On 2.5.2012 4:39, Ashley Sheridan wrote:
On Wed, 2012-05-02 at 11:31 +1000, Shaun Moss wrote:
I know it's contentious, but as a teacher it's very simple to teach
students of HTML5 that:
<u> = underline
<b> = bold
<i> = italic
<s> = strikethrough
Of course, I also teach<strong> and<em>, but the simplest way to teach
<b> and<i> is that it's merely an easy way to create bold or italic
text when the meaning of<strong> or<em> doesn't apply. They represent
a convenience that spares the author the work of using span tags and
creating a CSS class with font-weight or font-style properties.<u> is
the same, just an easy way to create underlined text. It doesn't really
need semantics piled on top of it - that just makes it harder to teach
and learn. But using Chinese names or misspelled text as /examples/ of
when to use<u> is another matter.
I grok the desire to have all tags defined semantically, but if the
semantic definitions add unnecessary complexity, then it just seems like
a kludge. Anyone can understand<b> = bold.
Shaun
On 2012-04-30 3:46 PM, Andrés Sanhueza wrote:
The<u> element was made conforming due to widespread usage and for
some cases were other elements weren't suitable. However, I feel that
the current definition is not very clear, as it gives two somewhat
unrelated used for it: misspelled text and proper names on Chinese. I
believe that is fine if is one or the other, but by the current
definition seems that the purpose of retaining the element is merely
were to underline needs to be used to represent something regardless
what it is, which seems inconsistent with other similar tags that are
better defined to have more finite purposes that aren't based on the
fallback presentational look, even if relevant at the time of defining
those. By the definitions seems that proper names and book names are
suitable to be indicated by<b> and<cite> respectively; or some new
element altogether. I'm aware that the fallback look is an issue, yet
I believe it should be resolved in a more consistent way.

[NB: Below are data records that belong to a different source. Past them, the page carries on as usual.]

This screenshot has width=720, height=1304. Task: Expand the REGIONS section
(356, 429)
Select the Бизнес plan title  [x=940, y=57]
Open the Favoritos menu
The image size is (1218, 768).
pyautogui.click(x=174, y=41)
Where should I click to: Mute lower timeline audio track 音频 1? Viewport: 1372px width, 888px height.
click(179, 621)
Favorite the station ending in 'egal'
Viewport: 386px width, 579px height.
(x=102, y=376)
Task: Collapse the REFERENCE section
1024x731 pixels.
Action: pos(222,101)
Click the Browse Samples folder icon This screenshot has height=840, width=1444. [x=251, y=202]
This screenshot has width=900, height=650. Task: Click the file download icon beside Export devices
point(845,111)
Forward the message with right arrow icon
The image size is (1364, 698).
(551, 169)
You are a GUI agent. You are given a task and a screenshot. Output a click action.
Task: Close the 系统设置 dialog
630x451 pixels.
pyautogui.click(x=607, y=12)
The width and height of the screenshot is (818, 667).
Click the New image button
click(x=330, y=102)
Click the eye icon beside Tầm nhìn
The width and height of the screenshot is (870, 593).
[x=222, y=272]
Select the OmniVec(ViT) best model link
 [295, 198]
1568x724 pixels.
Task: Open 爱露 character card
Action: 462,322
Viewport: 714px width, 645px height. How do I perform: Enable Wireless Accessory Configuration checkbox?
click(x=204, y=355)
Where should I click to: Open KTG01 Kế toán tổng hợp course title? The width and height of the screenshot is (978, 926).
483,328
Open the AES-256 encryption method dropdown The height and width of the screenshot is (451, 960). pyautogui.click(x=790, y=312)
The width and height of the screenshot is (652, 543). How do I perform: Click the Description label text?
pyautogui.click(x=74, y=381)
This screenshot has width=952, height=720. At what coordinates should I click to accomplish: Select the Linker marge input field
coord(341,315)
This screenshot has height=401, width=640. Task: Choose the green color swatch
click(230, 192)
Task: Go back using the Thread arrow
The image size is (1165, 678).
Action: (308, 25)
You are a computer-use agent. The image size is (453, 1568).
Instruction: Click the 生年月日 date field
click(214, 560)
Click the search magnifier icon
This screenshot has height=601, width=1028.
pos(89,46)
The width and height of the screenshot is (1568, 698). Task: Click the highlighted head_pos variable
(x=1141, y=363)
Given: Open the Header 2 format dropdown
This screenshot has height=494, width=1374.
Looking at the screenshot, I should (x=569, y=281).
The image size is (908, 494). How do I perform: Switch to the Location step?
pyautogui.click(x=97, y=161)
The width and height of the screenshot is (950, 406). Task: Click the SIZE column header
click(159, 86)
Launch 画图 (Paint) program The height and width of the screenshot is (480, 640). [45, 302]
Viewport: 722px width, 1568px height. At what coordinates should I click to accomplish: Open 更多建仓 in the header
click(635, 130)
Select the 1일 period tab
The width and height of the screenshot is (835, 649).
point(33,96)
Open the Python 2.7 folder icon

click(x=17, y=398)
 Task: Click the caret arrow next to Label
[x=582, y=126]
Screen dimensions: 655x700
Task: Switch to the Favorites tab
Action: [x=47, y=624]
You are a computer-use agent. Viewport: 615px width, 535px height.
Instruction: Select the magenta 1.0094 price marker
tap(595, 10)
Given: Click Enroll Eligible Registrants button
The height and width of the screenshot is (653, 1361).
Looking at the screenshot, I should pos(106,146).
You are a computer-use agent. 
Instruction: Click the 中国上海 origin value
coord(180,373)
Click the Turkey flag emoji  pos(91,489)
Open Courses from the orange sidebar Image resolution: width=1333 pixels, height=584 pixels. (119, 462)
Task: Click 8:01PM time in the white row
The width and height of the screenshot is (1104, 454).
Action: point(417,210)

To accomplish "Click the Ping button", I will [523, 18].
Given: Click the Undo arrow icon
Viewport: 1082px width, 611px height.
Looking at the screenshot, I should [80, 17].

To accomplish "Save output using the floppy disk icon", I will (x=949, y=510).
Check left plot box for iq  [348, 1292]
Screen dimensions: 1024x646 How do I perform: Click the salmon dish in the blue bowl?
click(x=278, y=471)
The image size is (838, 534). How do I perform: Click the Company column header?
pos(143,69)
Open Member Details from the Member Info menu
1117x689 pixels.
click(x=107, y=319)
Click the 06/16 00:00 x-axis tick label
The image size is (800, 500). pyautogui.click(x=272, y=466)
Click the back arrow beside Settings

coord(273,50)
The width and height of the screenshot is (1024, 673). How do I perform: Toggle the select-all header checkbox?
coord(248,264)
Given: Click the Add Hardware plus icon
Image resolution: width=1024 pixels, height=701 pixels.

I still seems more important to ask why something should be bold or
italic. Surely getting students into the mindset of describing their
data is more beneficial?
Well I can imagine usage of italic or bold in text without <strong> and
<em> semantics... imagine prose about hero in quiet night and jet
passing above his/her head... the sound of the jet and the hero
response... nice adepts for italic and bold....
But yes... no reason for existence of b, u, s, i elements.
B.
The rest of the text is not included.